──────── DATA PROVIDED ────────
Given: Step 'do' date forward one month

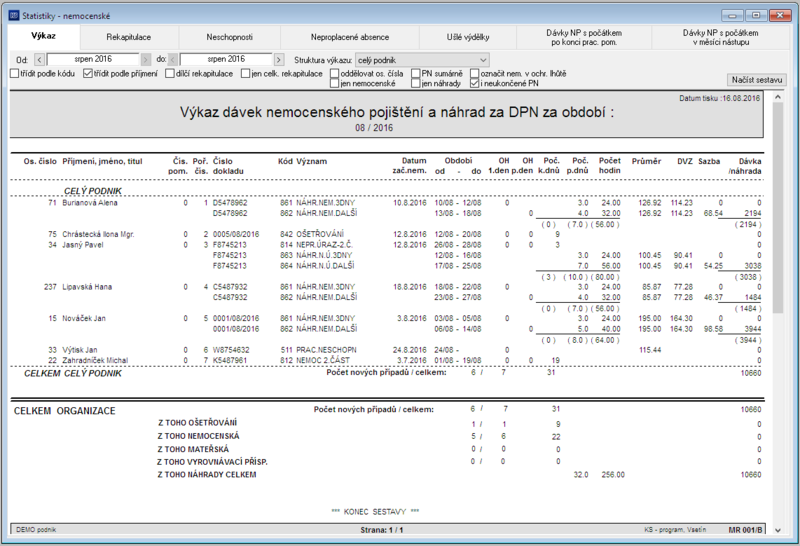Looking at the screenshot, I should 279,60.
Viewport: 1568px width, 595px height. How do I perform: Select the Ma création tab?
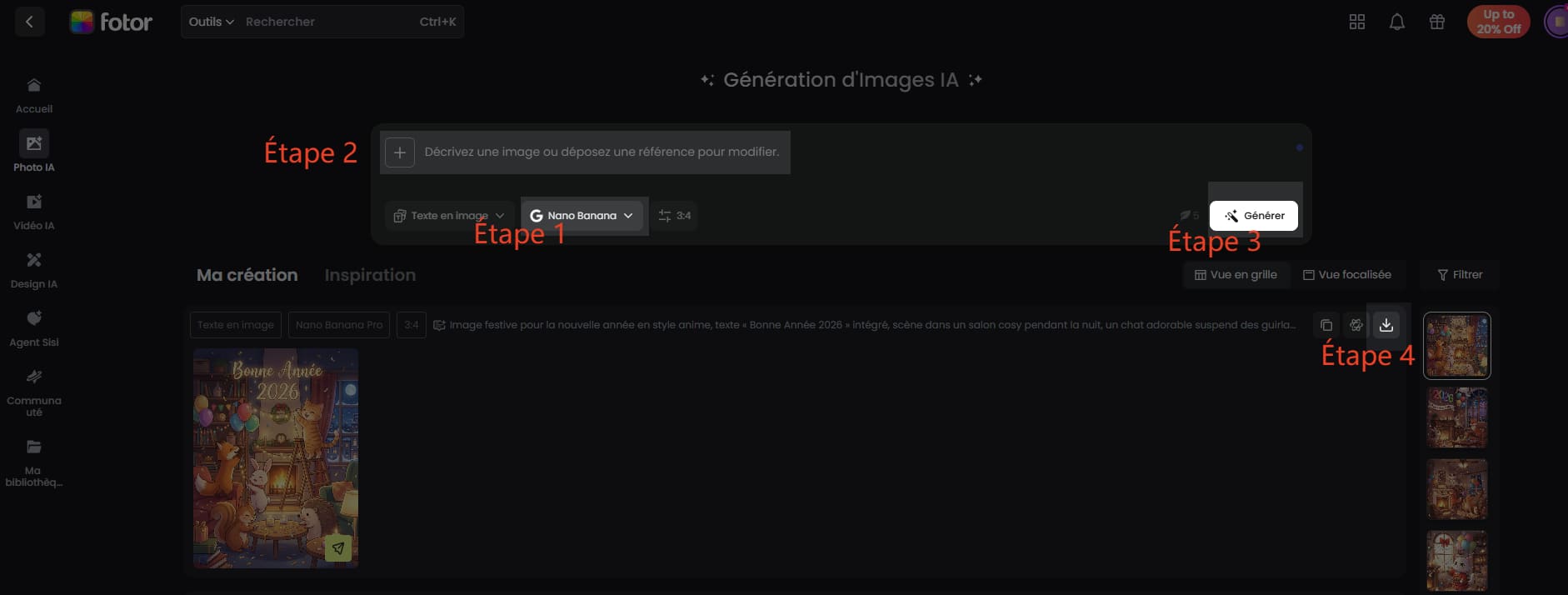(247, 275)
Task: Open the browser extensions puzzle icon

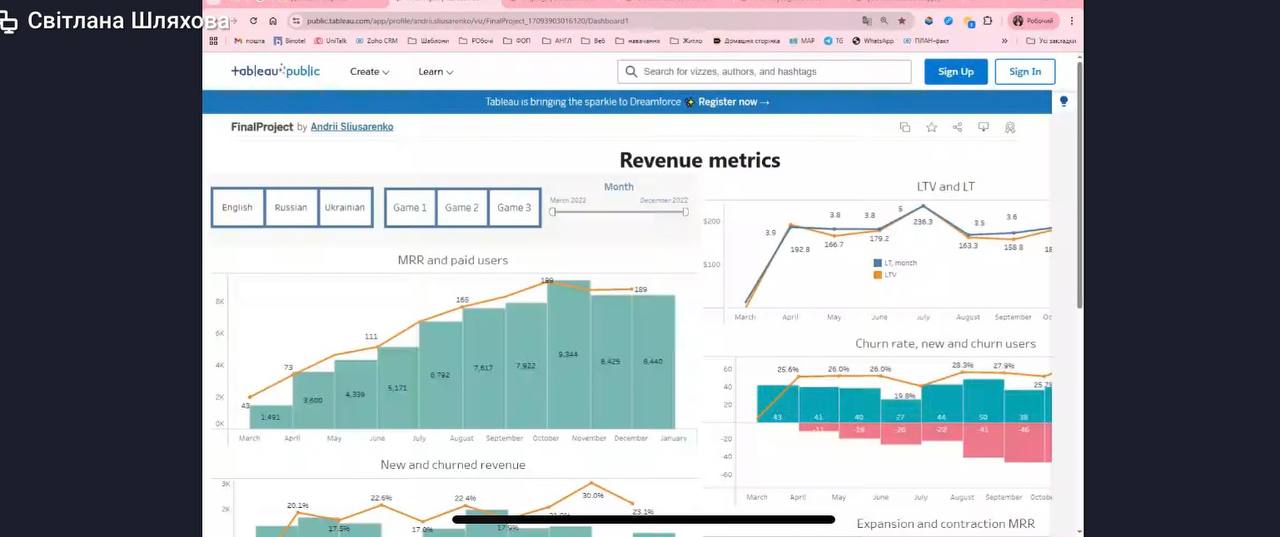Action: click(988, 20)
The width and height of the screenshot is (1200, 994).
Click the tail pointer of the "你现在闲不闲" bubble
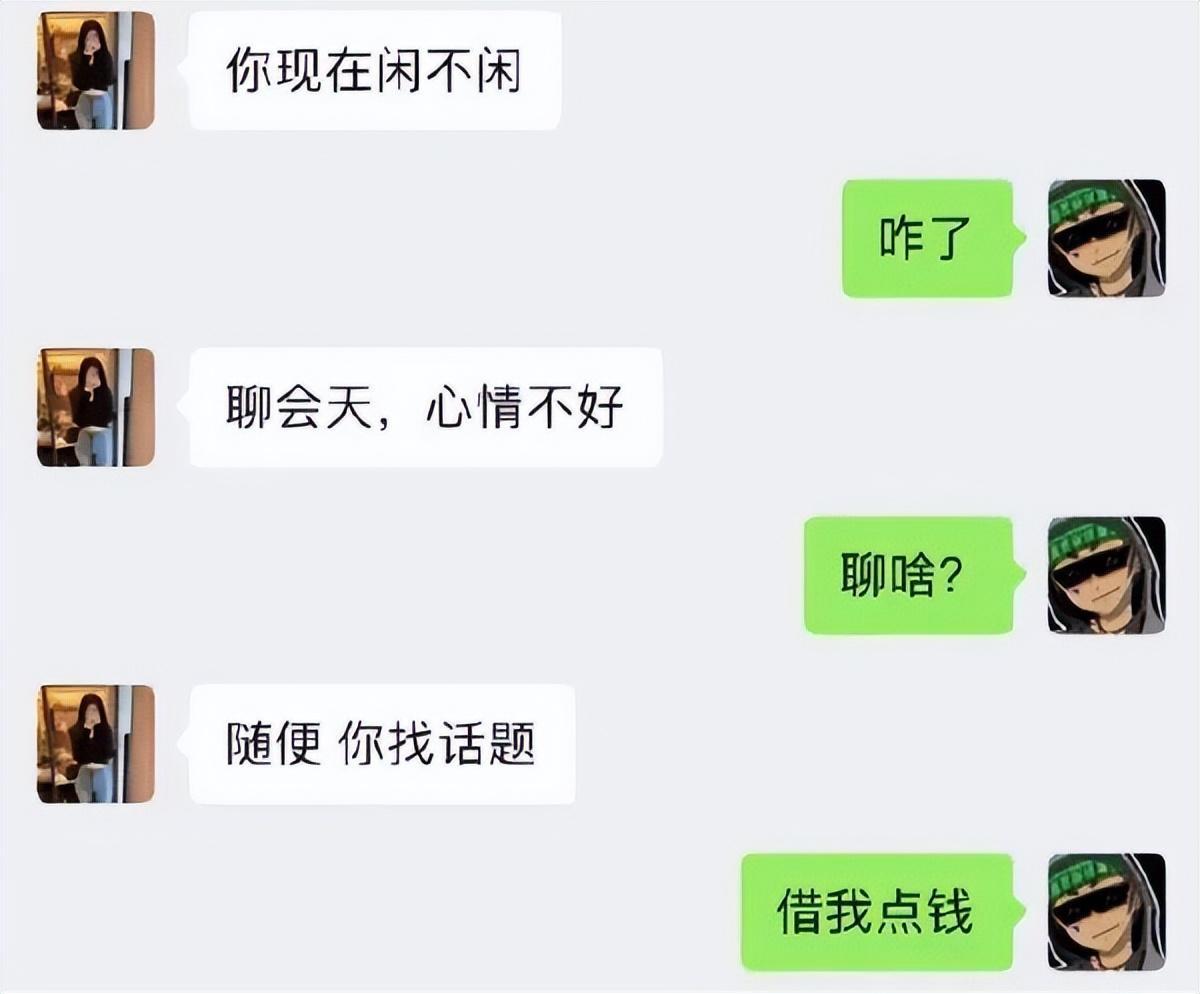click(x=183, y=71)
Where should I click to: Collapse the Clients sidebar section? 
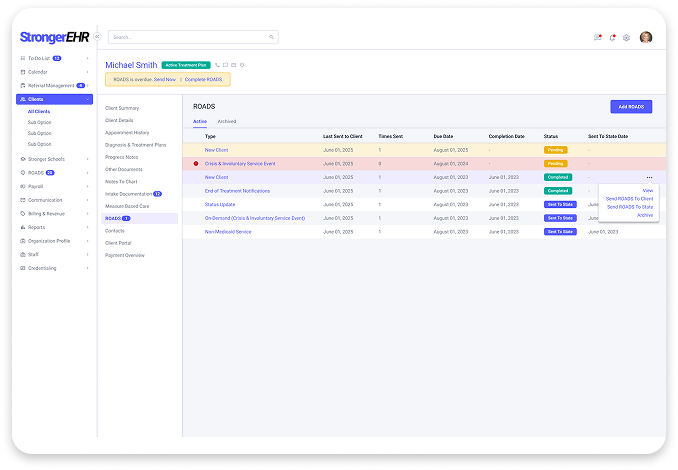tap(88, 99)
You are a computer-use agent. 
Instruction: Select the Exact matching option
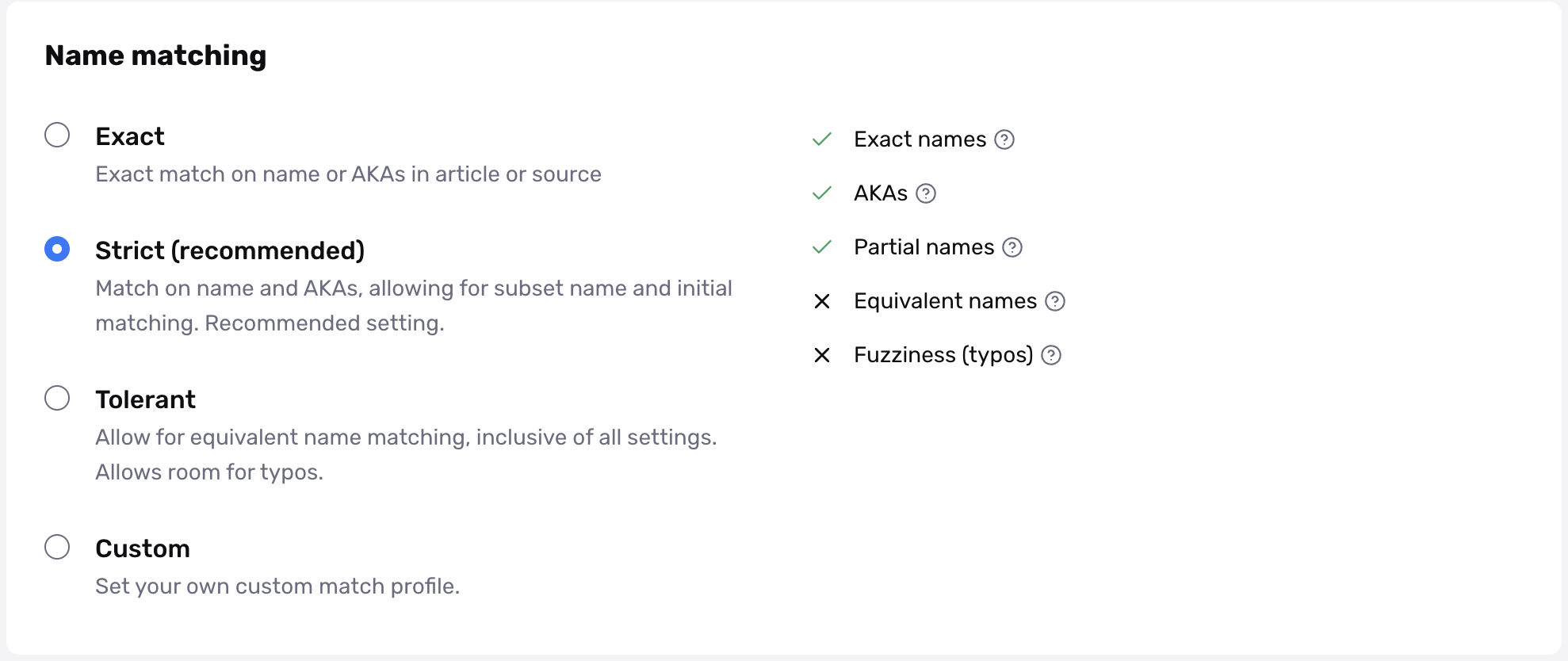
────────
> **PROBLEM TO WORK ON**
No pictures should appear in the copy. Print exactly the lines above from the line containing "You are a computer-use agent." through the last line of the data.

> **THE COMPLETED TASK**
You are a computer-use agent. 
Instruction: Select the Exact matching option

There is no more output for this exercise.